Равинель подошел к гаражу, а она тем временем закрыла двери, не спеша заперла на два оборота. Тусклый свет фонарей пробивался сквозь белую завесу. Теплый туман попахивал тиной. Где-то там, у реки, трещал с перебоями дизельный мотор. Люсьен села рядом с Равинелем. Тот нервно переключил скорость, поставил машину у тротуара. Потом резким толчком задвинул двери гаража, ожесточенно щелкнул замком, выпрямился, оглянулся на дом и поднял воротник пальто.
— Поехали.
Машина
— Только бы никто не видел, как я выхожу из машины, — прошептала Люсьен.
Вскоре они увидели красный сигнальный фонарь возле Биржи и горящие огоньки трамваев, стоявших у площади Коммерс.
— Высади меня тут.
Она наклонилась и поцеловала Равинеля в висок.

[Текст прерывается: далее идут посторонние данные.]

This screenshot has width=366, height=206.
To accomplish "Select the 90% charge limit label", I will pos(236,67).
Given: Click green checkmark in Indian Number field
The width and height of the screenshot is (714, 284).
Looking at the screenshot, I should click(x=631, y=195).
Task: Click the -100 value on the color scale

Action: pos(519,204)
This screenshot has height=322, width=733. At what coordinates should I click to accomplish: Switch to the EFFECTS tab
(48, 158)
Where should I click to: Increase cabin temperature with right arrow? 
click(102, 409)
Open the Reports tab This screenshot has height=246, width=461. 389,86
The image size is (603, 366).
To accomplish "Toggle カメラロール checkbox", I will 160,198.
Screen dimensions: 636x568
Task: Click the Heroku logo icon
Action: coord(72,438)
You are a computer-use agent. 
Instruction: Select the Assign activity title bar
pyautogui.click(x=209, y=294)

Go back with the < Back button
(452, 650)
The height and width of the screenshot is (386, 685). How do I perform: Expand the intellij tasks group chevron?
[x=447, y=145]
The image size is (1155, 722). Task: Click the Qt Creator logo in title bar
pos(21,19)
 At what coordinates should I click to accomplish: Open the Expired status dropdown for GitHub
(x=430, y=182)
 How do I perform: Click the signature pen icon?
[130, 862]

— Не дури и не волнуйся. Ты прекрасно знаешь, дорогой, что это было необходимо.
Хлопнув дверцей, Люсьен вошла в плотную серую стену тумана, чуть дрогнувшую под натиском ее тела. Равинель в одиночестве сжимал подрагивающую баранку. И тут его пронзила уверенность, что этот туман… Нет! Это неспроста… Он, Равинель, сидит здесь в металлической коробке, и словно ждет судного дня… Эх, Равинель… Самый обыкновенный человечишка, в сущности, неплохой, в зеркальце были видны его кустистые брови. Фернан Равинель, идущий по жизни, вытянув руки, как слепой… Вечно в тумане. Вокруг едва различимые, обманчивые силуэты… Мирен… А солнце так и не проглянет. Никогда. Ему не выбраться из тумана, ни конца, ни края туману. Неуспокоенная душа! Призрак! Эта мысль давно мучила Равинеля. Что, если он и в самом деле всего лишь призрак?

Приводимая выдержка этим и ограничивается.